- Data supplied:
»»
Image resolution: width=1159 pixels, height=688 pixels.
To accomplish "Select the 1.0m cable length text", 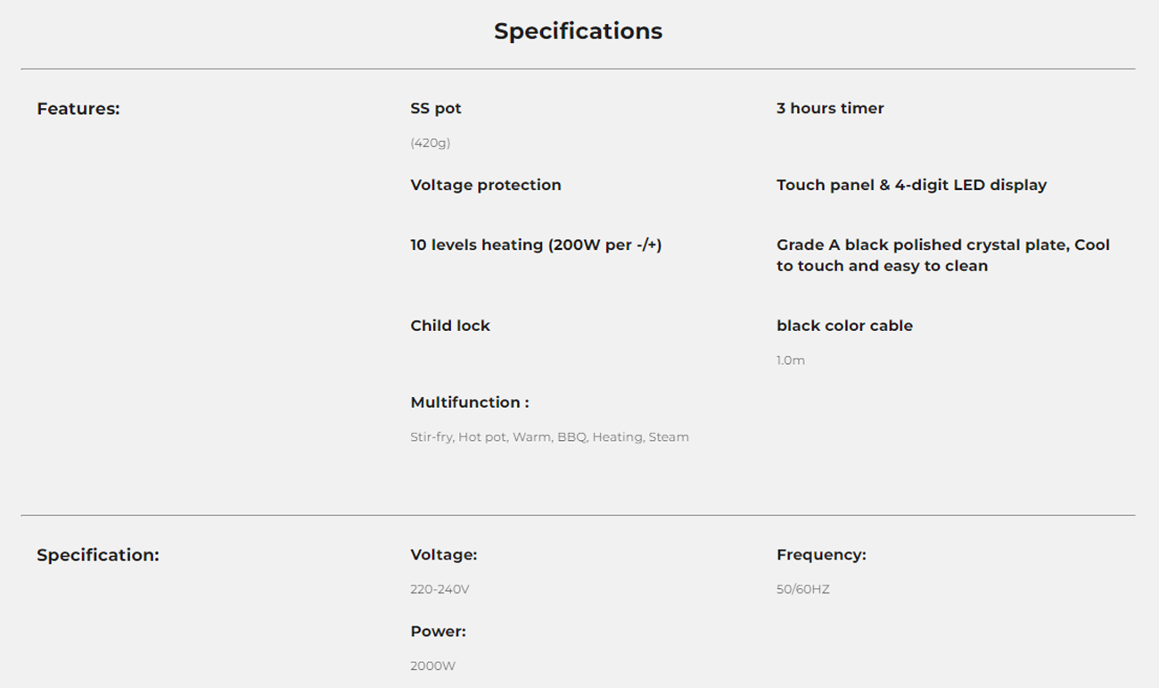I will pyautogui.click(x=791, y=361).
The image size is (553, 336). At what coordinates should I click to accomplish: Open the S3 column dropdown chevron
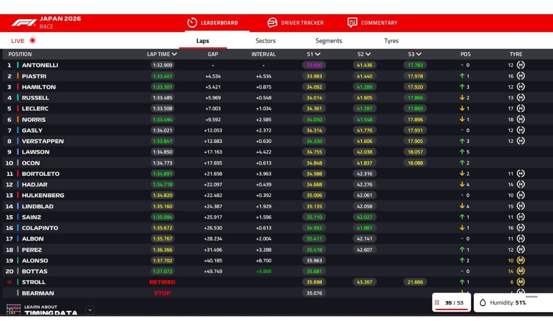click(x=419, y=54)
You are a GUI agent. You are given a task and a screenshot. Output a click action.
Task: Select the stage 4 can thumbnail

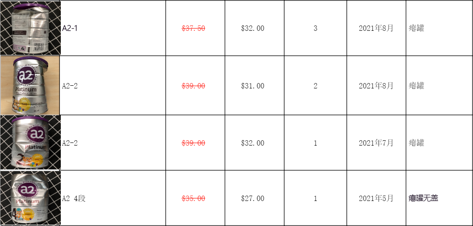[30, 198]
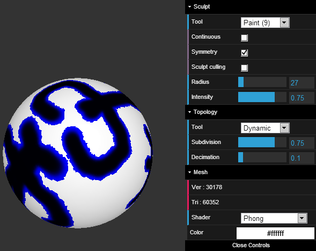Click the painted sphere in viewport
The height and width of the screenshot is (251, 316).
click(78, 153)
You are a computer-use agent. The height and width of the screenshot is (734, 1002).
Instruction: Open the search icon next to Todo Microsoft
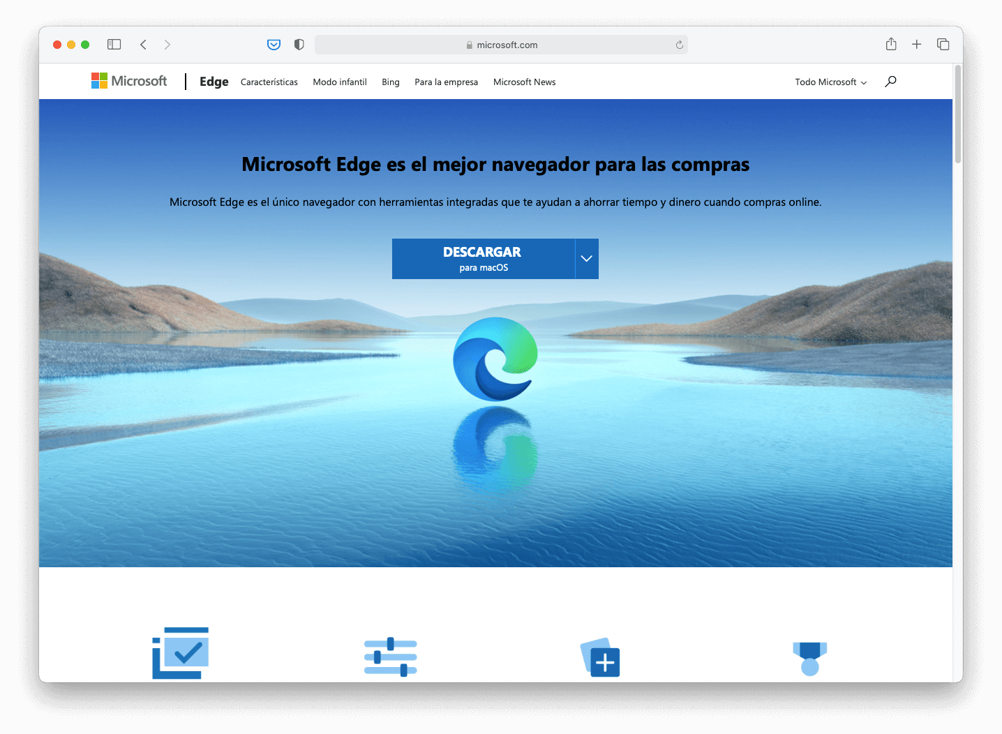(x=890, y=82)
««
- Directions for this task: Nothing but the lines from the one containing "You are a GUI" through the last line of the records should appear in the copy, exactly as written and without pictures.

- Response box:
You are a GUI agent. You are given a task and a screenshot. Output a click action.
Task: Select the stage 4 can thumbnail

[30, 198]
Click the painted sphere in viewport
The height and width of the screenshot is (251, 316).
click(78, 153)
You are a computer-use agent. The height and width of the screenshot is (734, 1002).
Instruction: Open the search icon next to Todo Microsoft
(x=890, y=82)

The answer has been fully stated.